Boris Johnson monte au front
Indigné par la victoire des indignés, le camp adverse prend les armes. Le député Michael Fabricant trouve que « l’histoire de la Grande-Bretagne n’est pas si mauvaise, nous avons aboli l’esclavage en 1807 ». Et le prime Boris Johnson in person monte au front : « Je pense que ce pays traverse un orage national à propos de certaines choses, ces choses justement que d’autres à travers le monde aiment le plus chez nous. Ils aiment nos traditions et notre histoire avec toutes ses imperfections. Quelle folie de la censurer ! » Notre rôle ici-bas ? « Écrire le présent et non réécrire le passé. »
Réécrire, le verbe est mou. Rule, Britannia n’a carrément aucun rapport avec la Guyane ou le Nigéria.
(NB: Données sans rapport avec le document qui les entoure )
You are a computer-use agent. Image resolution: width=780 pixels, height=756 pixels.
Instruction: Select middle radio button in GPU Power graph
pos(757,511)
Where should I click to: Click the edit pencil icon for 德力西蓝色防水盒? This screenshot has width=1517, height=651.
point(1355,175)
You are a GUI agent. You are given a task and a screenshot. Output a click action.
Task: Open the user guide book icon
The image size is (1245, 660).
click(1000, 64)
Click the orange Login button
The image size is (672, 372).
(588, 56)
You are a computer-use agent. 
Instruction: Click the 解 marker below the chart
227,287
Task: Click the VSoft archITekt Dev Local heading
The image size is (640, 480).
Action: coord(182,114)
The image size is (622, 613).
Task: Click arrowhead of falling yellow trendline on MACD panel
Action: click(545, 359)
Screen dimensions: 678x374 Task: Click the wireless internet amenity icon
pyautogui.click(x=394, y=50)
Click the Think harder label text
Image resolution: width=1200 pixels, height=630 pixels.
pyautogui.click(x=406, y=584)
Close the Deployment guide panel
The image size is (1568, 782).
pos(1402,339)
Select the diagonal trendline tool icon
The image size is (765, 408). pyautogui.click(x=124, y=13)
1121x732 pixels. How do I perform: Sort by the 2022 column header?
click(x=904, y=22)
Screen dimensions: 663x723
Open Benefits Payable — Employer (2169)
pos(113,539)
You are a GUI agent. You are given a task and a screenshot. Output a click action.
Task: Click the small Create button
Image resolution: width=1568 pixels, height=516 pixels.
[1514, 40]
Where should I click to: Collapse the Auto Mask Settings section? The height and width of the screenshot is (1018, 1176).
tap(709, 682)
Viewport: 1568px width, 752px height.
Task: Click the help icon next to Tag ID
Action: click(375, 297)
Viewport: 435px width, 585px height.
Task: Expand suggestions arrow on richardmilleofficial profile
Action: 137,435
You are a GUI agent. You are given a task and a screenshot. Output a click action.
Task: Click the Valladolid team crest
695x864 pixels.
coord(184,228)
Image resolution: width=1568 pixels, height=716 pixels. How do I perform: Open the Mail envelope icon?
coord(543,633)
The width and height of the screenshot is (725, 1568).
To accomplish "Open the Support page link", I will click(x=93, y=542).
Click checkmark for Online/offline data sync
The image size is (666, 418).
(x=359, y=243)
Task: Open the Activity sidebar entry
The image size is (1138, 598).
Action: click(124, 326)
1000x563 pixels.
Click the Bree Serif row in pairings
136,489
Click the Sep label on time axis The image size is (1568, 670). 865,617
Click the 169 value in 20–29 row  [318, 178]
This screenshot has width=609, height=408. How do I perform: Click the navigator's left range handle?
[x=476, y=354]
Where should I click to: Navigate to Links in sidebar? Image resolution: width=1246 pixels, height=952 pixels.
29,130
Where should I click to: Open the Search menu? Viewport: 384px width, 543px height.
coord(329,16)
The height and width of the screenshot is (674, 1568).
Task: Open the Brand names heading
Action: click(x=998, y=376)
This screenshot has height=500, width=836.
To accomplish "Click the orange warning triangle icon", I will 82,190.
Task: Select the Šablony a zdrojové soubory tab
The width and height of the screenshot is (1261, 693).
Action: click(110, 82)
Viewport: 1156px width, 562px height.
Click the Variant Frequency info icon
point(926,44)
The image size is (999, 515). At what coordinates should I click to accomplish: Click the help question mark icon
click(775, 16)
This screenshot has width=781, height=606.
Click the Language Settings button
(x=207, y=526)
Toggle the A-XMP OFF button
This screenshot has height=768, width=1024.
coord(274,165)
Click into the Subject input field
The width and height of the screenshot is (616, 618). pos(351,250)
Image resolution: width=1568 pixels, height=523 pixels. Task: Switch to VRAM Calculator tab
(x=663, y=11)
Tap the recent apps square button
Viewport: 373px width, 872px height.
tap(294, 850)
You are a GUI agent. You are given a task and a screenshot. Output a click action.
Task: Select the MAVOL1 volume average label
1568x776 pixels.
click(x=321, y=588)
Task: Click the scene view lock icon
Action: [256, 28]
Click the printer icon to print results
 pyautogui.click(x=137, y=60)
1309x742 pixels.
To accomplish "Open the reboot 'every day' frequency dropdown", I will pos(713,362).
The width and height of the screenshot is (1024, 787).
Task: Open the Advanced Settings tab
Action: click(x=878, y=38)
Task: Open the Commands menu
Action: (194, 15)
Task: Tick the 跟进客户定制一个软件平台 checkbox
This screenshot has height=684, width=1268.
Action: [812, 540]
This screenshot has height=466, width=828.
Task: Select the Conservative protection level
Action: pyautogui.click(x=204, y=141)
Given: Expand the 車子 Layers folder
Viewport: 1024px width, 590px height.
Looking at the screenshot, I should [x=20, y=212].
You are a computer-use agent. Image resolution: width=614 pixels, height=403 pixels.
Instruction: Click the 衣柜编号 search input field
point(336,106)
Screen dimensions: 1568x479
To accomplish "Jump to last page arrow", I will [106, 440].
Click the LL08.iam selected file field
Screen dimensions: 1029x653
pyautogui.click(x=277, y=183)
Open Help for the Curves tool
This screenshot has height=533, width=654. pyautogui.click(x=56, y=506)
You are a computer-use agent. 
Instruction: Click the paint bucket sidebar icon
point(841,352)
C’est une ode pour temps de guerre tirée d’un petit opéra composé en 1740 par un nommé Thomas Arne sur les paroles du poète écossais James Thomson. La pièce met en scène le roi anglo-saxon Alfred le Grand, vainqueur des Vikings en 878. Et il n’y est question d’esclavage que pour en dire le plus grand mal : « Britons never, never, never shall be slaves », les Britanniques ne seront jamais, jamais, jamais esclaves, et tant pis si leurs voisins « tombent aux mains des tyrans ». « Grand Dieu ! par des mains enchaînées / Nos fronts sous le joug se ploieraient, / De vils despotes deviendraient / Les maîtres de nos destinées ? », exactement pareil, et ça, c’est dans La Marseillaise. Rien à signaler, tous les pays ont leur péan.
Comme de nos jours le ridicule tue, la BBC a fait marche arrière. Au mois d’août, elle proposait que la dernière nuit des Proms garde son hymne, mais en version instrumentale, sans les paroles. Et finalement, le 12 septembre, un chœur distance-barriérisé dans un Royal Albert Hall vidé de son public, mais télédiffusé, a bien (et même très bien) chanté Rule, Britannia comme d’habitude. Sous la direction de l’Ukrainienne Dalia Stasevska. Blanche, la pauvre. Mais femme, c’est déjà ça.